Gangster who's now a bishop says he's broken 'all 10 commandments' in previous life choices

Mick Fleming led a 'dark' life before he found God

"Thou shall not murder, thou shall not commit adultery, thou shall not steal."

These are just three of the 10 commandments Mick Fleming knows all too well - not just because he's a bishop, but because he says he broke them all in his younger years.

The former gangster appeared on This Morning today (20 December), where he reflected on the tumultuous life he lived before he found God.

Fleming explained that he'd experienced trauma as a child that turned his life 'black and white' and led him down a path that he 'wouldn't necessarily have gone down' otherwise.

His life involved drug addiction, crime and violence, and he eventually became so ill that he got sectioned under the mental health act.

Fleming admitted he 'didn't care' at the time about hurting other people - he actually 'liked' the 'sinful' life he was leading.

"I wanted to be bad. I actually craved to be bad, even as a child," he said.

Fleming's life changed after he experienced traumatic events as a child.

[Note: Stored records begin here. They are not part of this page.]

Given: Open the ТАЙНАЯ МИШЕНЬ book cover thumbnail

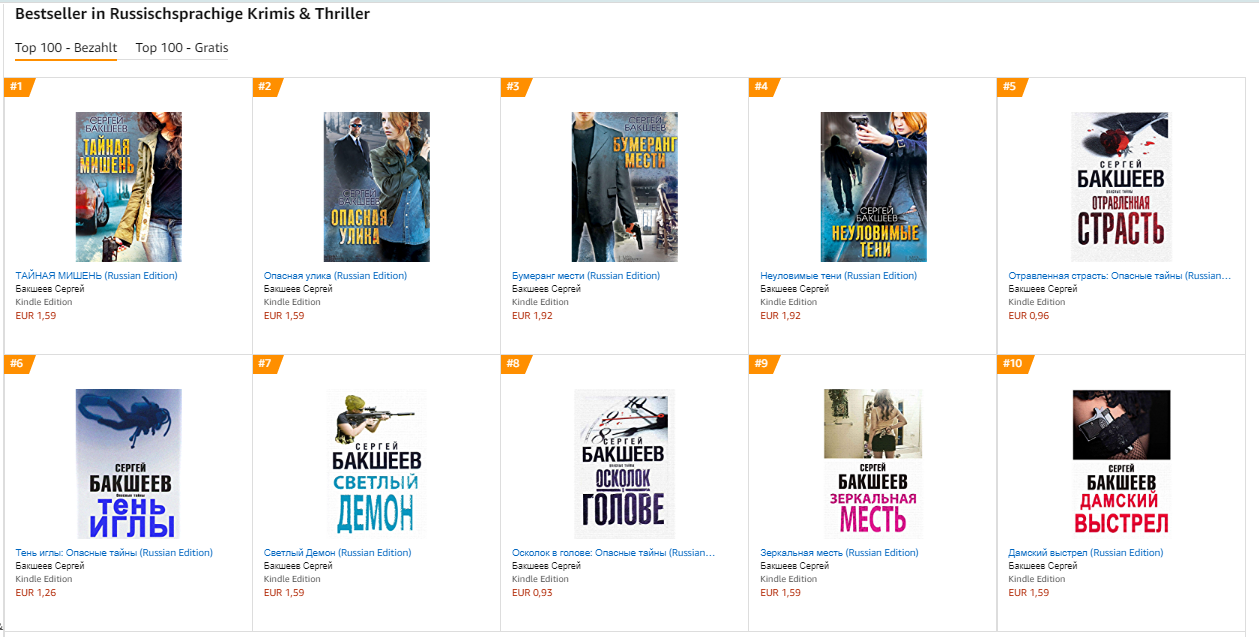Looking at the screenshot, I should click(128, 187).
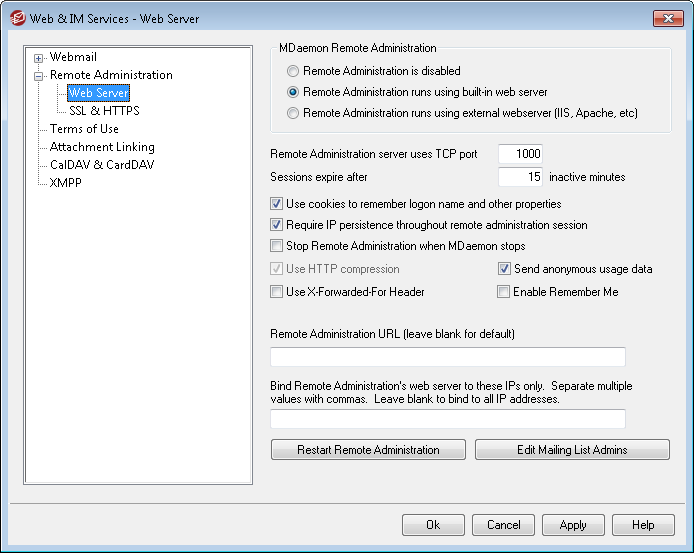694x553 pixels.
Task: Go to CalDAV & CardDAV settings
Action: point(102,165)
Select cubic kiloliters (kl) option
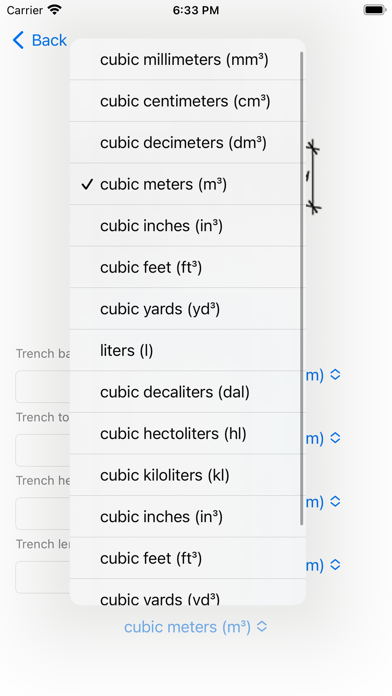 (188, 475)
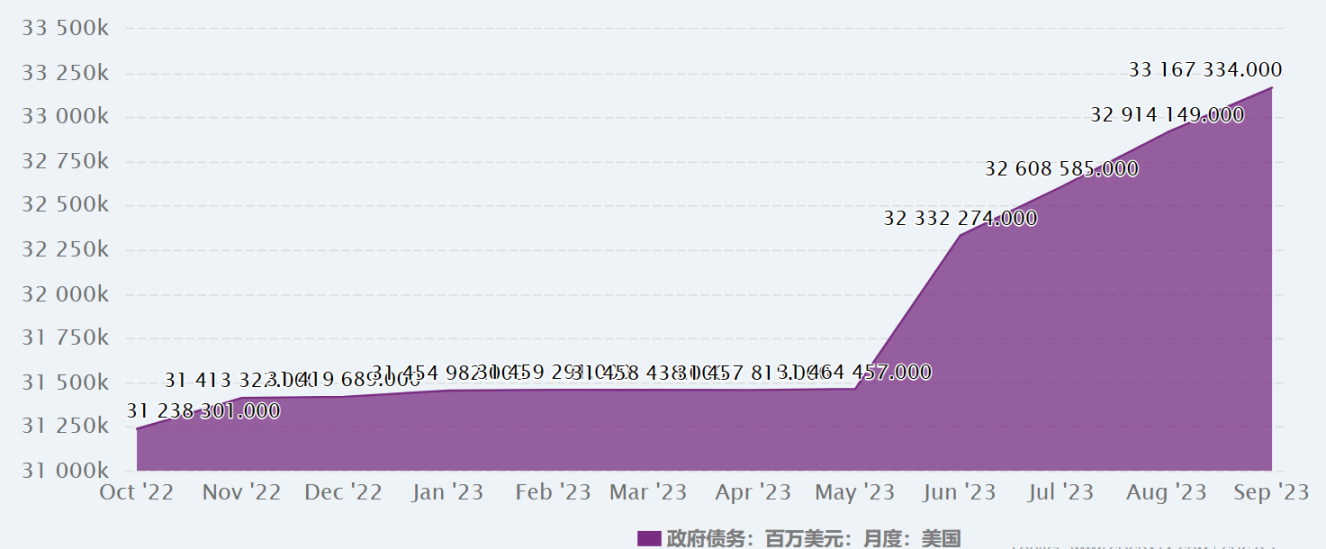Click the Sep '23 x-axis label
Screen dimensions: 1326x549
[x=1270, y=492]
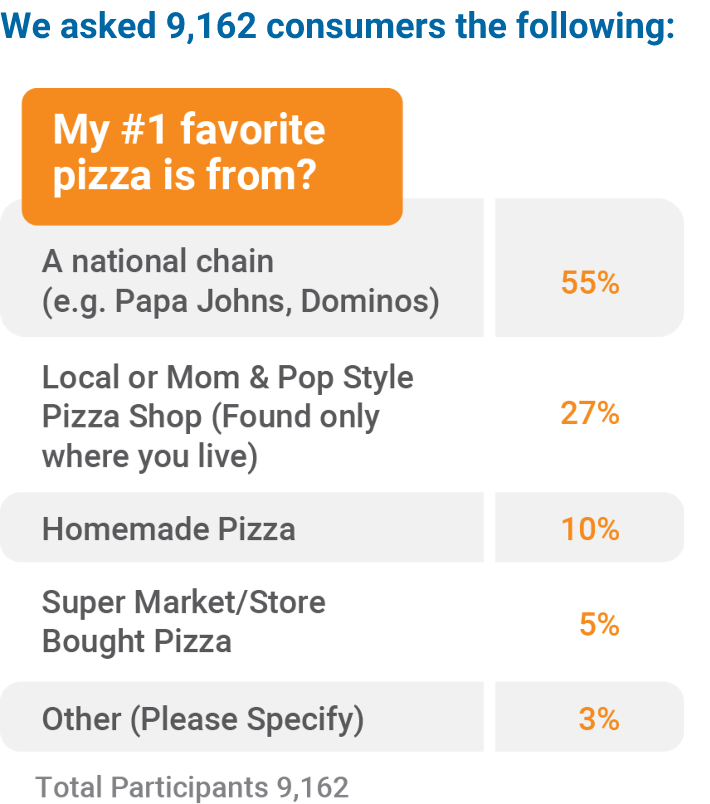Click the 55% value cell
Screen dimensions: 710x804
(x=590, y=268)

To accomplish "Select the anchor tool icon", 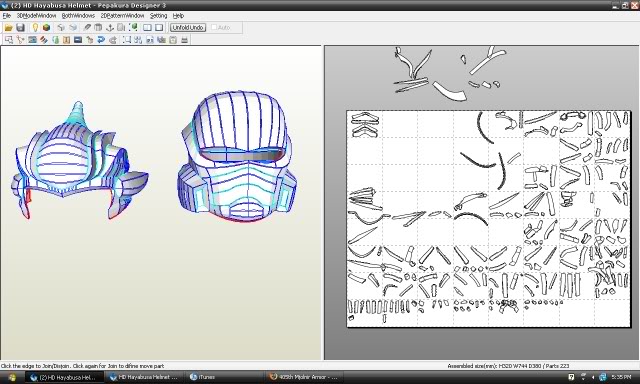I will (x=110, y=27).
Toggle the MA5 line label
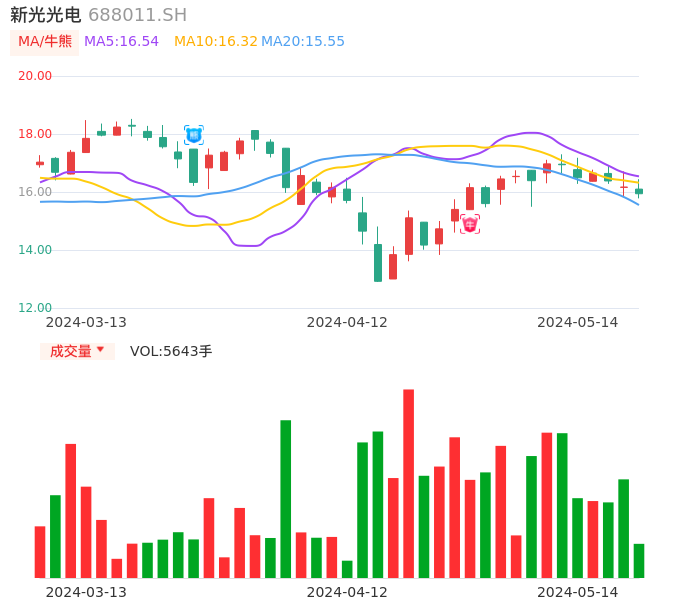The width and height of the screenshot is (686, 606). (121, 42)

When asked exactly how bad his crimes had been, Fleming used the 10 commandments as a basis as he said: "There's the 10 commandments, I've probably broke them all."

Fleming's life took a turn following the death of his sister when he was just 11 years old.

Speaking previously to Lancs Live, Fleming recalled: "I was just a nice little boy, but I knew that when my mum took these tablets she didn't have pain. I got this fuzzy warm feeling when I took them and I just drifted, from that day on I just kept trying to feeling to float away again."

Over the years, Fleming became addicted to drugs and was frequently picked up by police. He was involved in criminal circles and acted as a debt collector until the age of 41.

He turned his life around after one shocking ordeal which took place as he planned to collect a debt with a gun ready to use as a weapon.

Fleming set up Church on The Street.

Fleming's target emerged holding the hands of two little girls, but the bishop admitted that didn't put him off.

He was going to follow through until he saw 'light' shining from the girls' hands; a sight which he says made him start shaking and throwing up.

"It was like all this badness that was in me was coming to the surface," Fleming said.

The former gangster attempted to use the gun on himself, but it didn't go off, and he felt it 'must be God'.

Fleming managed to get sober, and after attending Manchester University he set up Church on The Street to try and help people in need.

The charity was visited by Prince William and Kate Middleton earlier this year, and Fleming's life has since also become the inspiration for an upcoming drama series.